We introduced lots of new people to Wolf Trap Opera this summer, through that NSO concert particularly, but also through our annual recital for Wolf Trap donors.
It was a sold-out Barns season, and a terribly hard sell for the large theatre. Lots of good things, but also lots of anger and sadness on my part at having to change the nature of the Cinderella production.
But we’re so very proud of this company of artists. It’s a very youthful place on every level – I’m almost always the oldest person around, and most of our staff are within the first decade of their careers. Our singers are in their mid-late twenties, and there are lots of college-age crew and staff members.
Here at the end of the summer there’s lots of fatigue. I can count on one hand the number of days since mid-May that weren’t consumed in one way or another with the opera. It goes with the territory. It’s a dense season, and it’s a small staff. There’s lots of frustration when our resources don’t meet the goals we’d like to set, but there are saving graces, too. The great thing about music is that it exists in time, and if you’re going to give yourself over to it, that process excludes a lot of negative energy. And that’s when it pays you back. During the performances, no matter how tired you are, you’re re-energized. The music, while it’s happening, makes this lasting impression and overrides everything else. And you do it again. It’s like childbirth. You don’t remember the bad parts, and you jump back in.

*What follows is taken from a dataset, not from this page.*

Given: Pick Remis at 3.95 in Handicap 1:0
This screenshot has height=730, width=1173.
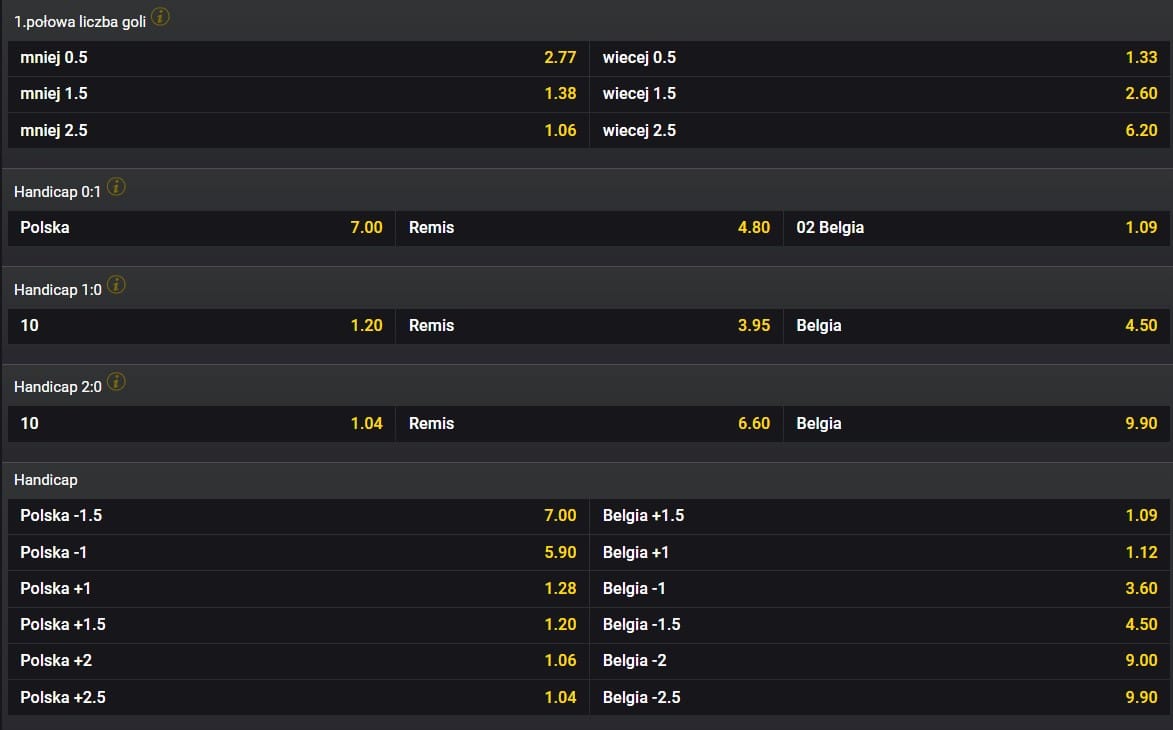Looking at the screenshot, I should [x=589, y=326].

Anyway, we’re already in 2006 in a lot of ways. The chamber music series starts in 6 weeks, and we have one of our well-known alumni, Alan Held, coming back to sing on that series in February. The first draft of the 2006 budget is done, we’re working on schedule permutations for next summer, the audition application is up on the website and all of the travel for the audition tour is booked,
I have absolutely no idea if we’re going to blog again. People have been trying to talk me into it, but it’s a challenge. I hope you enjoyed the ride if you were following us. It was actually gratifying to learn how many people were reading.
Go to the opera, take a friend to the opera, and check back with us in late winter to see what will be on the boards for 2006. I hope to see you next summer – ciao!